January 14th is National Hot Pastrami Sandwich Day. (National Reuben Sandwich Day is March 14th.)
The classic Jewish deli pastrami sandwich came to New York City with Romanian-Jewish immigrants in the latter half of the 19th century.
Pastrami is spicy cured brisket of beef. The brisket is salt-brined, seasoned with herbs and spices, and hot smoked.
The typical pastrami spice-and-seasoning blend includes coriander seeds, dark brown sugar, granulated garlic, ground black pepper, ground cloves, kosher salt, smoked paprika and yellow mustard seeds.
The spiced, smoked pastrami is then chilled and steamed (it is often kept warm on a steam table). In New York, it is thinly sliced (sometimes medium, but never thick) and served warm on caraway-seeded rye bread with a pot of brown deli mustard, accompanied by dill pickles and coleslaw.

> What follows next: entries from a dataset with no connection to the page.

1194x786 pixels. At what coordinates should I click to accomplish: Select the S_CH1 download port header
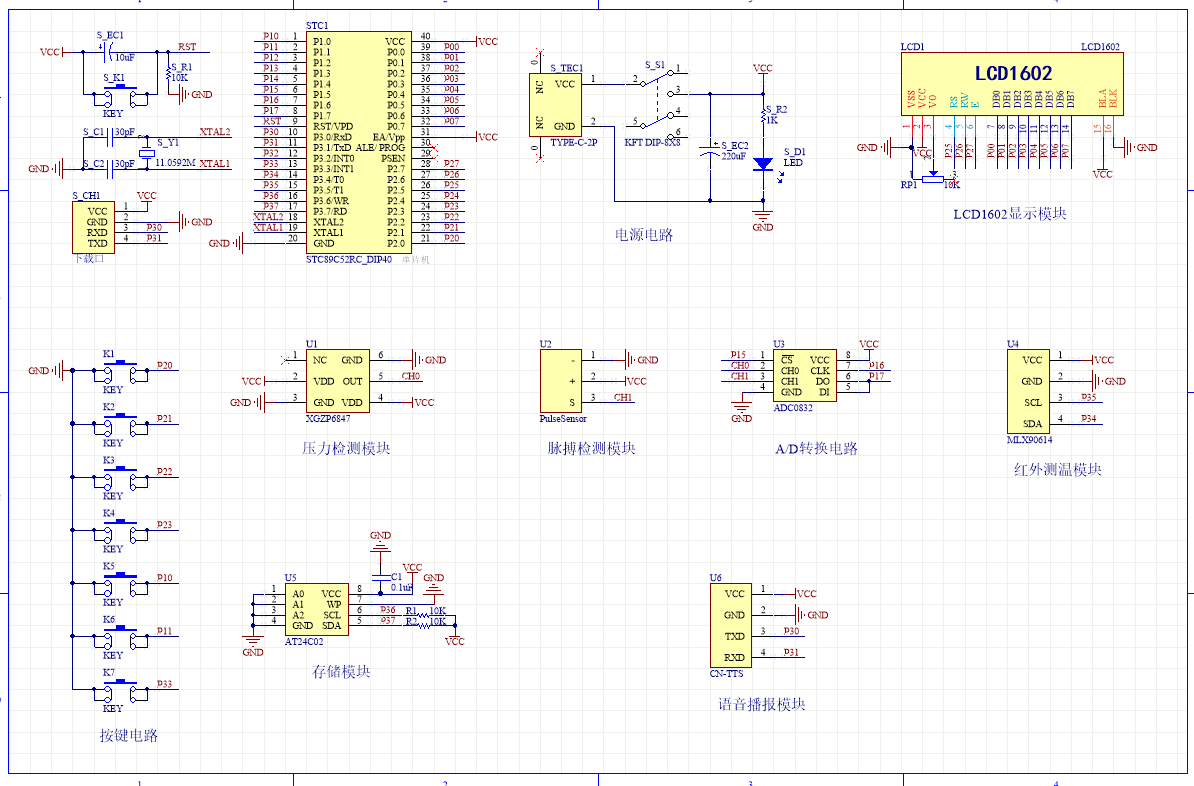(91, 227)
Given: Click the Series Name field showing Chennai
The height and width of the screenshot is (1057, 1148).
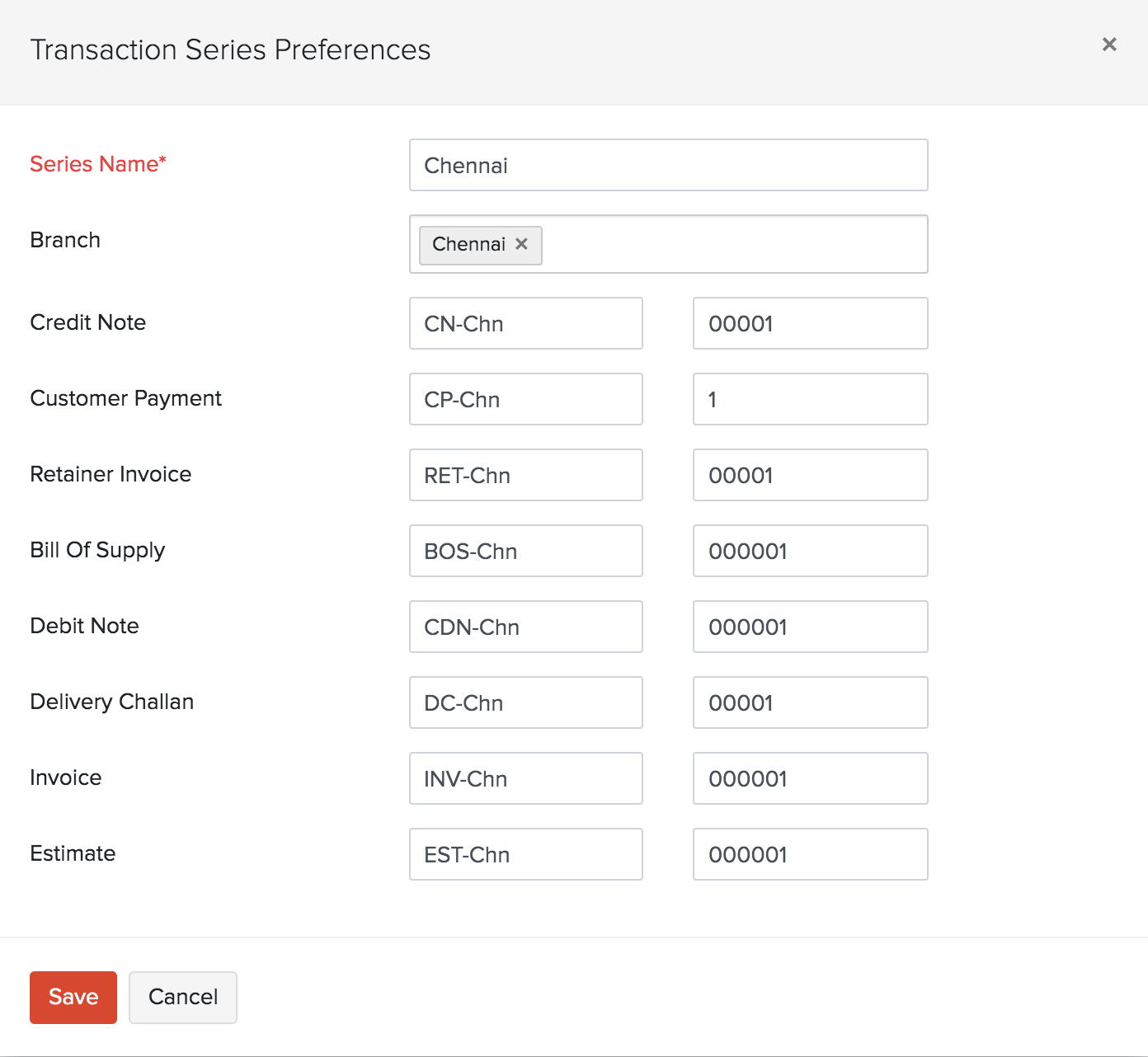Looking at the screenshot, I should 668,165.
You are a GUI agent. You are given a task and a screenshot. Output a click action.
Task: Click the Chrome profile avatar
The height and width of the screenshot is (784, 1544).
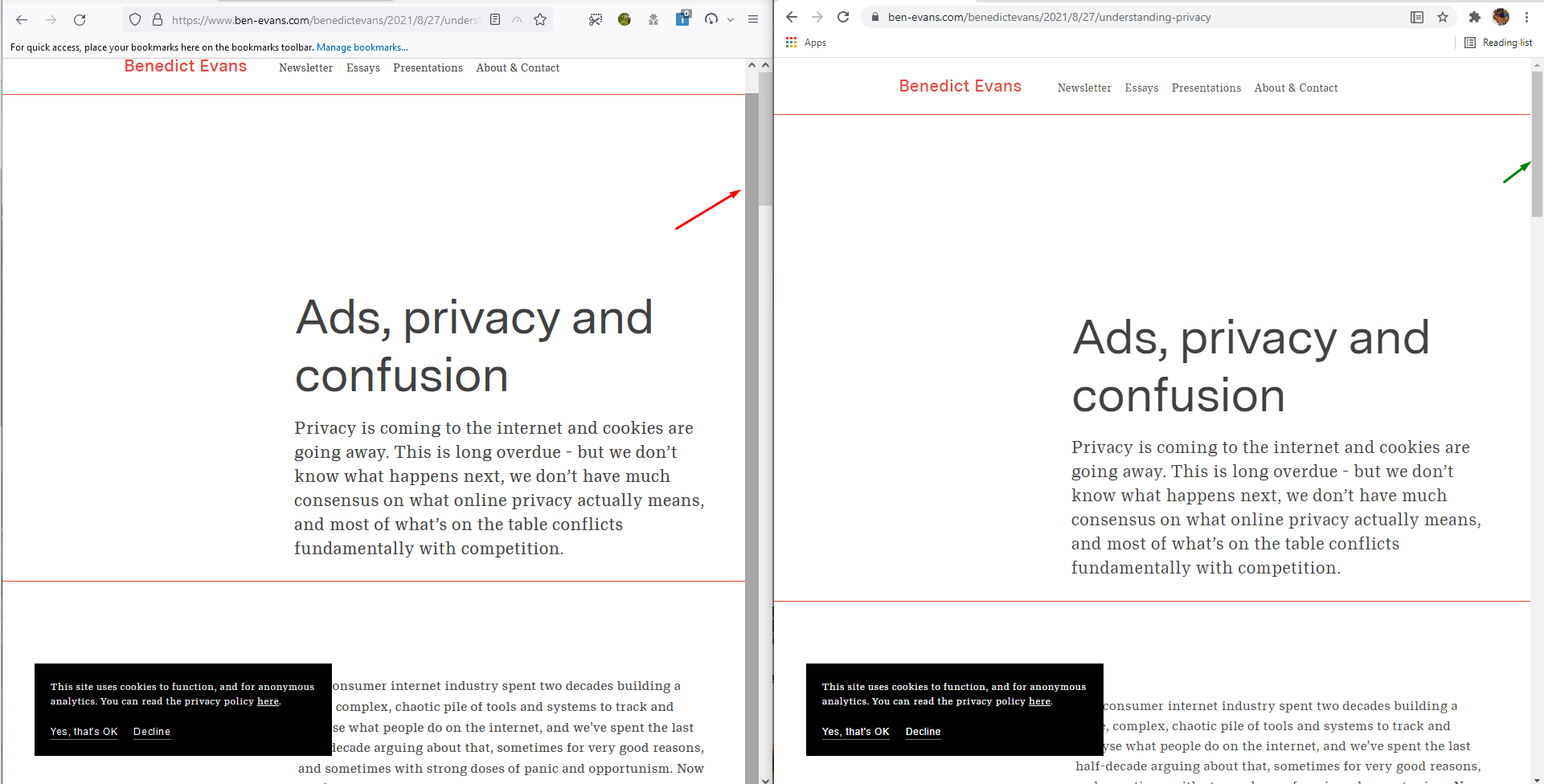click(x=1501, y=17)
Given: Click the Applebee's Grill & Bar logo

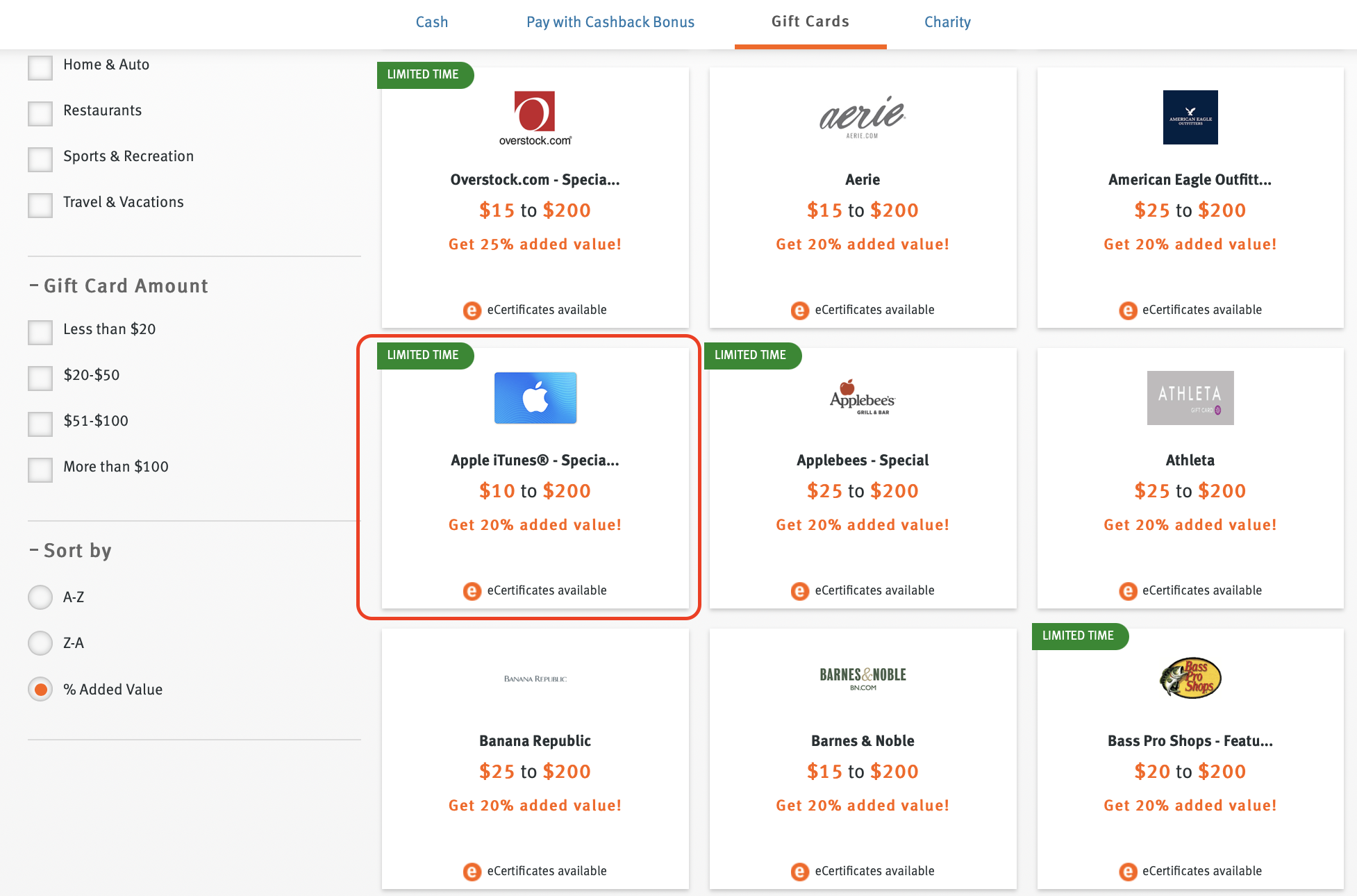Looking at the screenshot, I should (x=863, y=397).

Deli mustard, by the way, is an American invention made from coarsely ground mustard seeds. It should have a hint of horseradish. The combination is the perfect accent to fatty pastrami and corned beef—and is delicious on ham, roast beef, turkey and everything else.
In New York, the drink of choice is a can of Dr. Brown’s Black Cherry, Cel-Ray or Cream Soda, regular or diet (we wouldn’t turn down a good beer).
The name pastrami comes from Romanian pastramă, a derivation of a word that means to conserve food.
Pastrami came to the U.S. with a wave of Jewish immigration from Bessarabia and Romania, in the second half of the 19th century. The word modification “pastrami” likely occurred then.
In the Old Country, Jewish Romanians commonly used goose breasts were to make into pastrami; they were inexpensive.
But in the U.S., beef navel was cheaper than goose, so the Romanian Jewish immigrants adapted their recipe and began to make beef pastrami.
New York’s Sussman Volk is generally credited with creating the first pastrami sandwich, in 1887.
Volk, a kosher butcher and immigrant from Lithuania, claimed he got the recipe from a Romanian friend in exchange for storing the friend’s luggage.
According to his descendant, Patricia Volk, he sold the pastrami on sandwiches at his butcher shop.
The sandwich was so popular that Volk converted the butcher shop into a restaurant to sell pastrami sandwiches [source].
As pastrami traveled to different cities, it was “adapted”—to the horror of a New York deli purist—to include Italian rolls, soft rolls giardiniera, even (gasp!) marinara sauce and mayonnaise. The Kansas-style brisket with barbecue sauce was added to the list.
These versions are what Jewish New Yorkers call “goyishem,” meaning “in the manner or style of a non-Jewish person.”
For the sake of our mother, grandmother, and every other cook in our line, we offer some modern yiddishe enhancements, “in the manner or style of Jewish foodies.”
You can get creative with a pastrami sandwich without violating any Geneva Food Convention. You can add or substitute without abusing the New York pastrami tradition.
We mean, you can modernize it. We’re not talking wasabi mustard, pickled jalapeños or pesto, just some logical extensions, some borrowed from the Reuben (see below).
Our favorite: pastrami on rye or pumpernickel with melted gruyere and caramelized onions. Plus the deli mustard and sides of pickles and coleslaw.
Alas, our taste buds can’t go so far as pastrami on a baguette or any crunchy or flavored roll. Not even brioche.
A Reuben sandwich is an enhanced corned beef sandwich, grilled or toasted on rye or pumpernickel with generous amounts of corned beef, sauerkraut, Swiss cheese and either Russian or Thousand Island dressing.
When customers asked for it with pastrami instead of corned beef, it was christened (as it were) the Rachel sandwich (this was long before the Rachel haircut).
There are other Reuben variations, for example substituting turkey and coleslaw for pastrami and sauerkraut.
The Reuben sandwich dates to the late 1920s, but no one can solve the hotly-contested origin.
Most evidence points to Reuben Kulakofsky, a Lithuanian-born grocer and resident of Omaha, Nebraska who created the now-classic sandwich for his poker pals who had a regular poker game at the Blackstone Hotel. The hotel owner liked it so much he put it on the menu.
Native New Yorkers firmly believe that credit goes to Arnold Reuben, owner of a deli on 58th Street between Madison and Park Avenues, in 1928. But either way, you can celebrate National Pastrami Sandwich day and think of them when as you enjoy a Rachel.